Sé volta a abrir três semanas depois de a depressão Kristin ter atingido o território da Diocese de Leiria-Fátima.
A Sé de Leiria reabre esta quarta-feira ao culto com uma celebração pelas vítimas do mau tempo, três semanas depois de a depressão Kristin ter atingido o território da Diocese de Leiria-Fátima.
O início da celebração, presidida pelo bispo diocesano, José Ornelas, está marcado para as 21:00, no Largo do Papa, "onde os fiéis se irão concentrar para dar início a uma procissão de velas com a imagem de Nossa Senhora da Encarnação, padroeira da cidade de Leiria", de acordo com informação da diocese.
"A imagem será conduzida até à Sé de Leiria, onde será entronizada na Catedral, permanecendo para veneração dos fiéis até regressar ao seu santuário.

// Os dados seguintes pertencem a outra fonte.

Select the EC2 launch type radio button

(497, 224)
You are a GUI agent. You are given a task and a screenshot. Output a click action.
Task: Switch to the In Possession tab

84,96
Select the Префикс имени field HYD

Depois deste ritual, é celebrada a Eucaristia com o rito da imposição das cinzas, assinalando o começo do tempo da Quaresma".
Na mesma nota, a diocese lembrou que, “tradicionalmente, a celebração da Quarta-feira de Cinzas na cidade realizava-se no Santuário de Nossa Senhora da Encarnação”.

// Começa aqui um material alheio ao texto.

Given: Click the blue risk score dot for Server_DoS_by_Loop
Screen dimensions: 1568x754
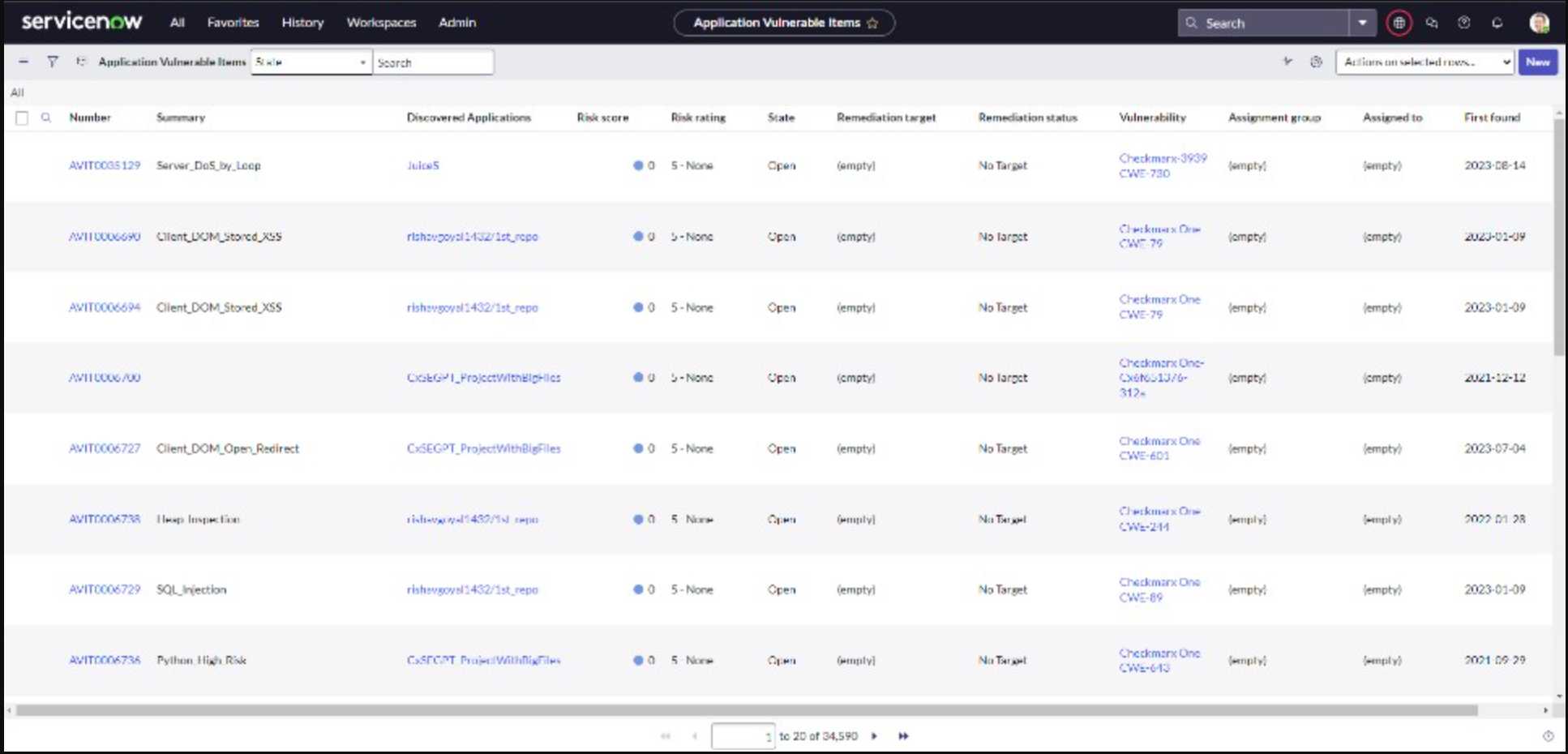Looking at the screenshot, I should [640, 165].
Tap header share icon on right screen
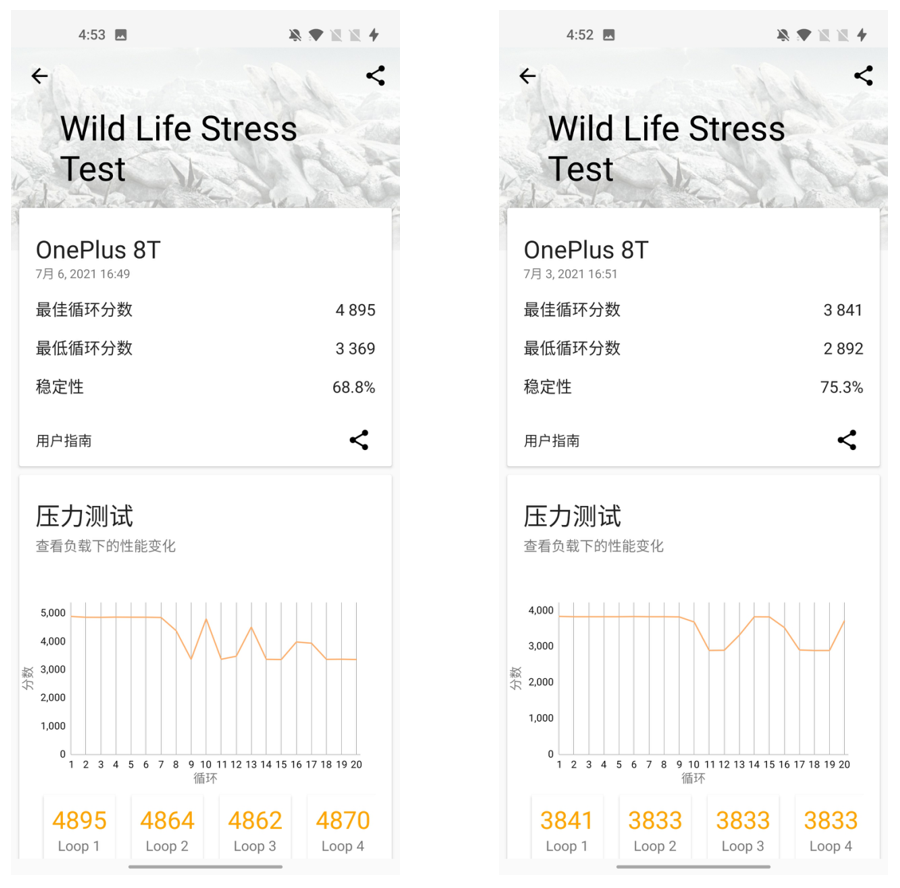 click(x=864, y=75)
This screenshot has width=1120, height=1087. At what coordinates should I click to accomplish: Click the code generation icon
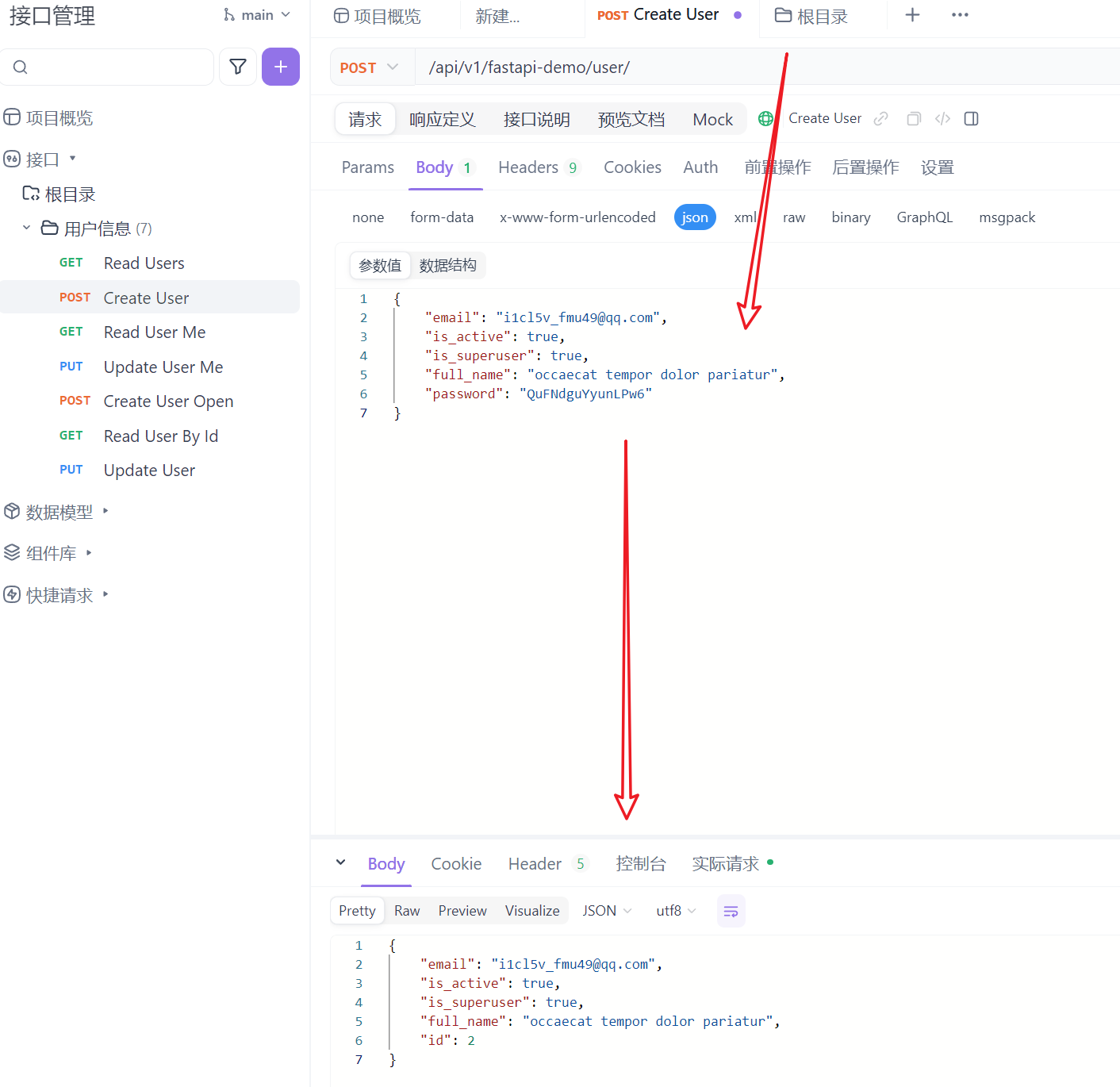pos(942,119)
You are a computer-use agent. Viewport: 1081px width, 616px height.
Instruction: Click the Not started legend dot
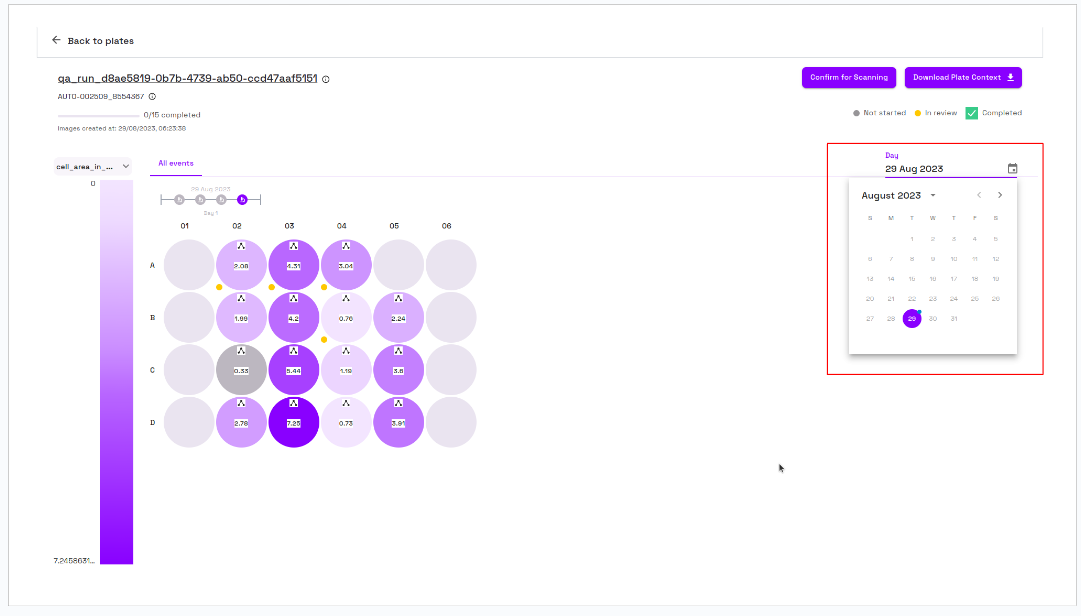pos(856,113)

“Contudo, os danos provocados pela tempestade, que destruiu parte daquele edifício, levaram à transferência da celebração para a catedral diocesana”, esclareceu, referindo que “a Sé esteve igualmente encerrada devido aos efeitos do fenómeno meteorológico, sendo agora reaberta com esta celebração”.
A Câmara de Leiria “associa-se a esta celebração em memória das vítimas da tempestade, num momento de oração que reúne a comunidade diocesana e a cidade”.

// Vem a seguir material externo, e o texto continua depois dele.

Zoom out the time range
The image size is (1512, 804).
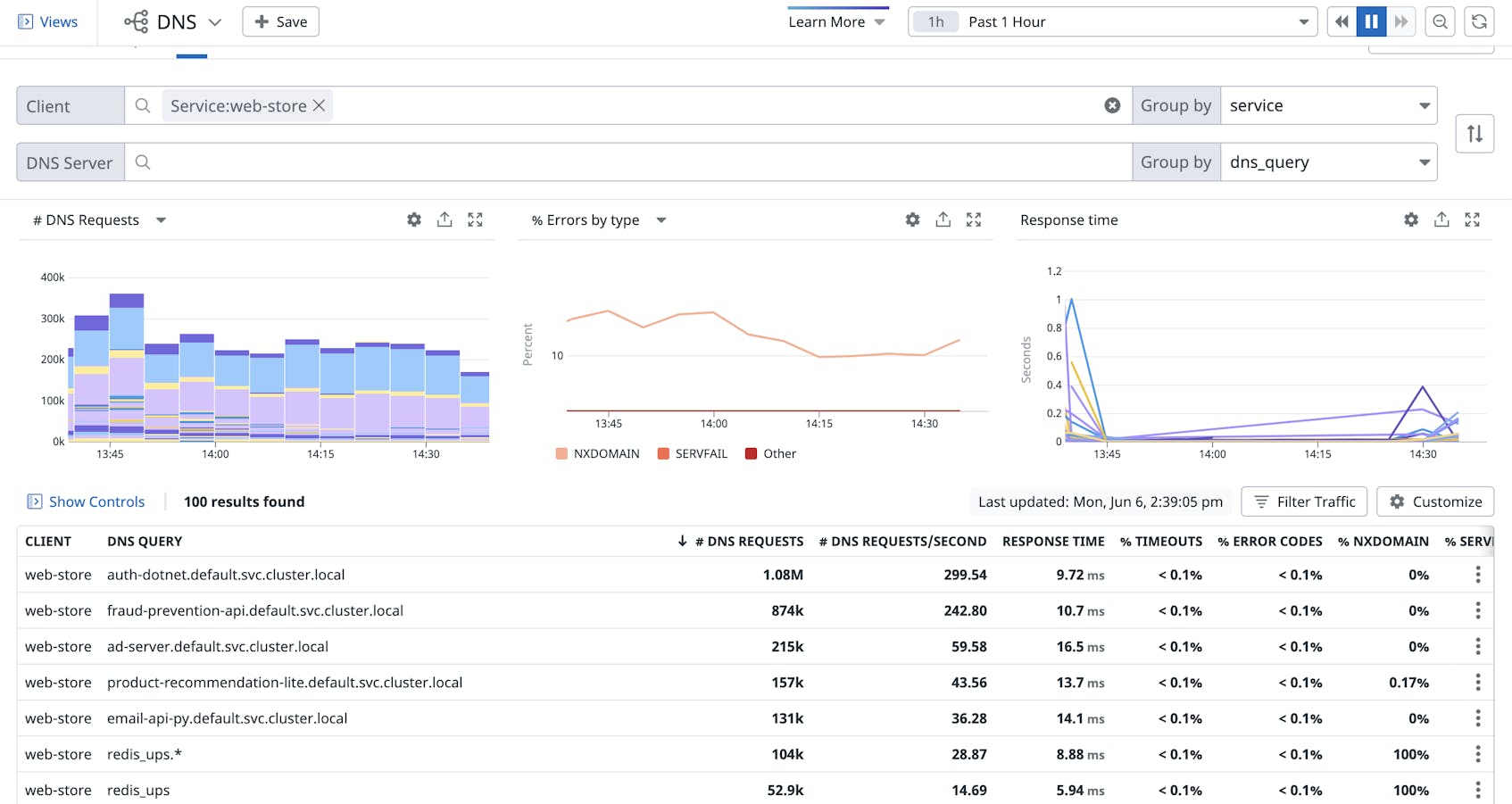1440,21
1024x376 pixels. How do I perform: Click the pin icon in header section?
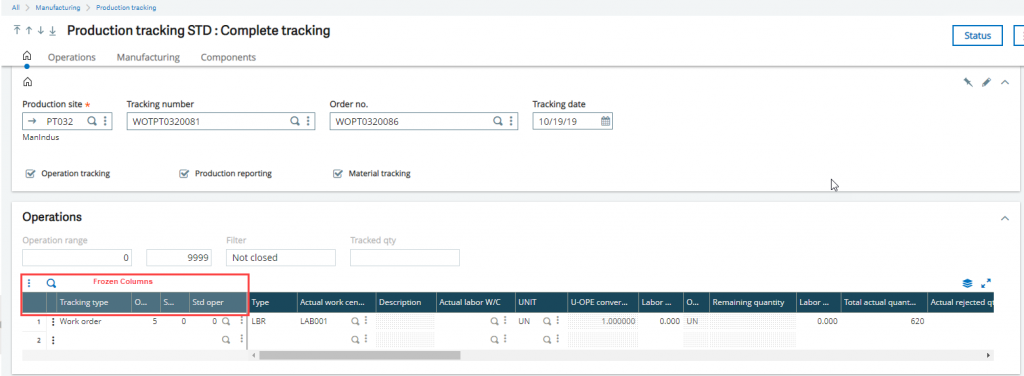point(968,82)
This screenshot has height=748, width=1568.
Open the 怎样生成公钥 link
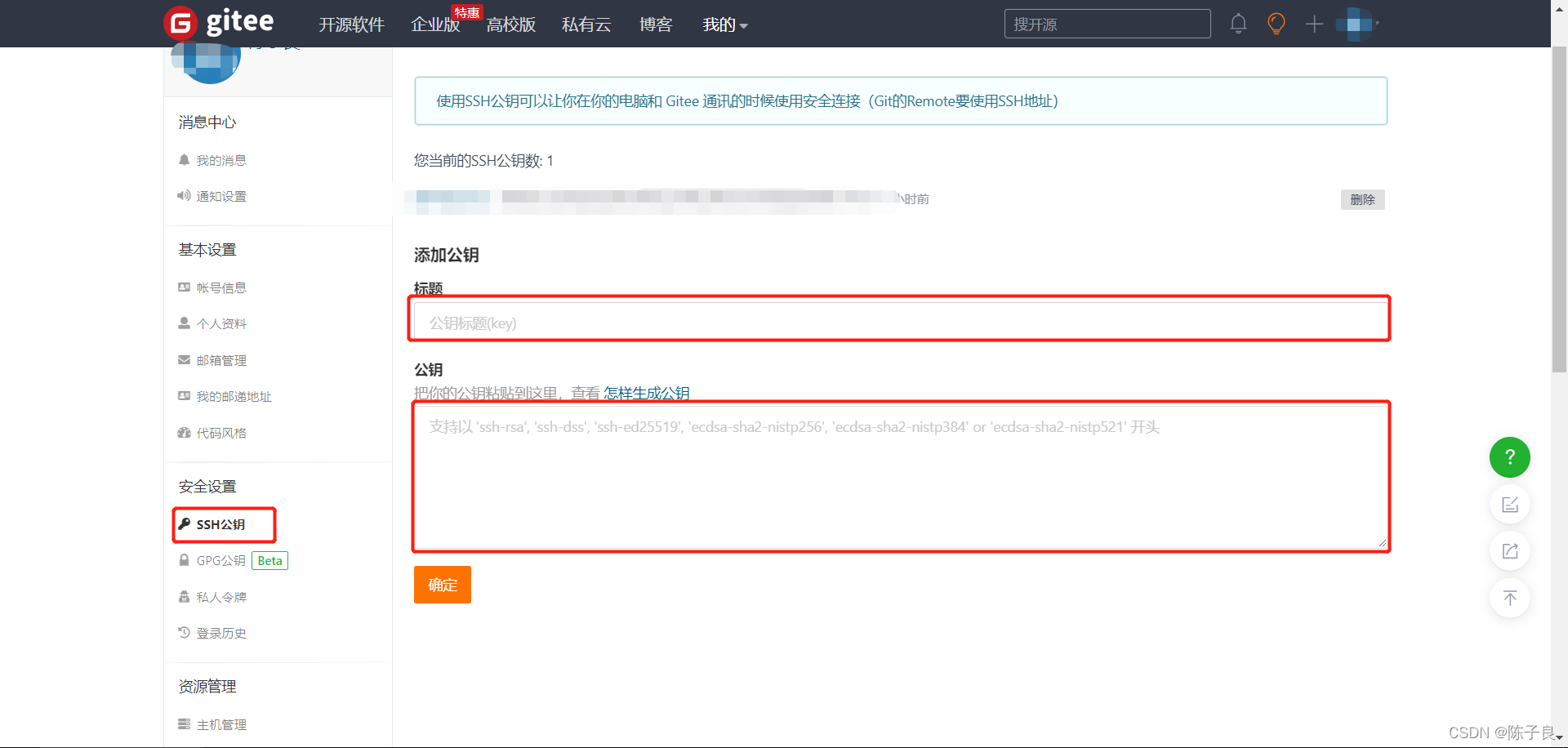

A Diocese de Leiria-Fátima abrange os concelhos de Leiria, Batalha, Porto de Mós, Marinha Grande e Ourém, e parcialmente Alcanena, Alcobaça e Pombal.
No dia 02, a Diocese de Leiria-Fátima anunciou que iniciou contactos para a recuperação do Santuário de N.ª Sr.ª da Encarnação, que sofreu “danos graves” devido ao mau tempo.
Então, a diocese esclareceu que “o edifício religioso viu o seu telhado e o campanário desabarem, marcando um episódio particularmente doloroso para a comunidade local”.
Nessa semana, o instituto público Património Cultural anunciou uma intervenção urgente na Capela de N.ª Sr.ª da Encarnação, no santuário com o mesmo nome.
Esta capela está classificada como Monumento de Interesse Público desde 1982.
“O dano mais significativo correspondeu ao colapso parcial da cobertura da igreja, com elementos da estrutura de suporte em madeira partidos ou ausentes, deixando grande parte do interior diretamente exposto à intempérie”, referiu, numa informação enviada à agência Lusa, o Património Cultural.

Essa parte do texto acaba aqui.